Alternatives explored¶

The 4 alternatives in the ADR decision matrix. Additionally:

Warp-level shuffle reduction: could reduce 49-element sums within a warp without smem. Rejected: requires each thread to already hold all 49 values, not just one; does not reduce global reads.
Texture memory cache: no explicit uint16 1D texture in CUDA for arbitrary widths without pitch setup; adds binding overhead per kernel launch.

Open questions¶

Actual measured speedup on RTX 4090 (cannot benchmark during the cambi_cuda segfault window, Issue #857 — path will be exercisable once PR #870 lands). Estimated 25-40% from arithmetic; exact number via ncu --section MemoryWorkloadAnalysis once end-to-end run is possible.
Occupancy impact of 704 B extra smem: expected small (reduces blocks/SM from ~68 to ~60 at the 48 KB limit on Ada — still fully occupancy-bound by warps, not smem).
Whether the cambi_filter_mode_kernel would benefit from a 1D smem tile for its 3-tap stencil. Preliminary estimate: 3-tap overlap is only 2/3 = 67% but at 1 read per thread vs 3 for zero_deriv, the absolute traffic reduction is small.
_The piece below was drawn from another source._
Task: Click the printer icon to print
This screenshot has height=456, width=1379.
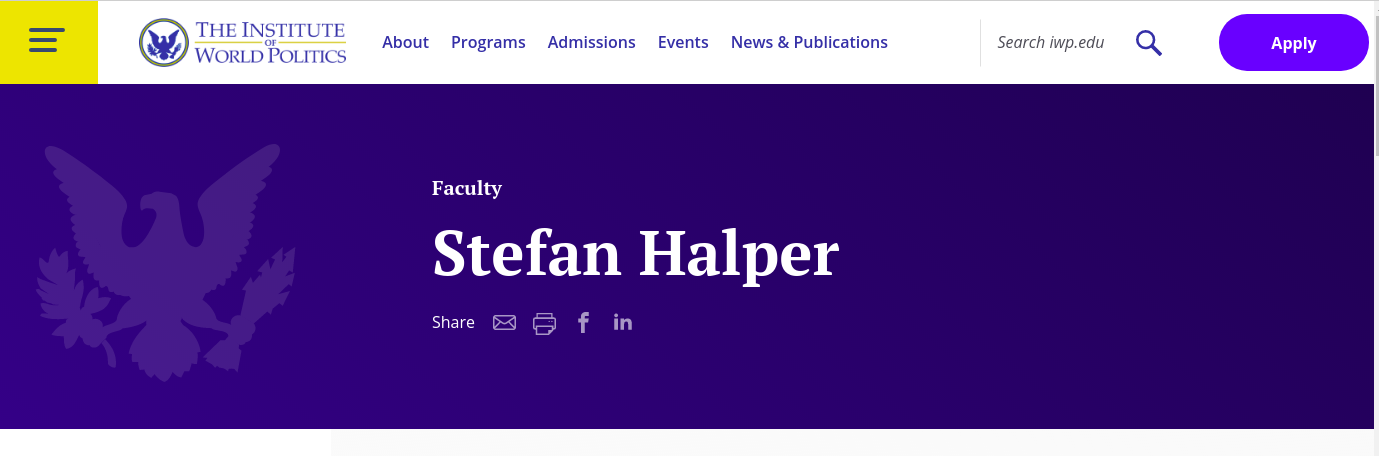Action: [x=544, y=323]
Not recommended for this PR.

ADR-0360 — original CAMBI CUDA port.
ADR-0464 — this optimization.
Research-0091 — CAMBI CUDA integration trade-offs (acknowledged the 49-read cost as a known debt).
Issue #857 — cambi_cuda segfault (blocks end-to-end validation).
PR #870 — host-preprocessing fix (prerequisite for end-to-end run).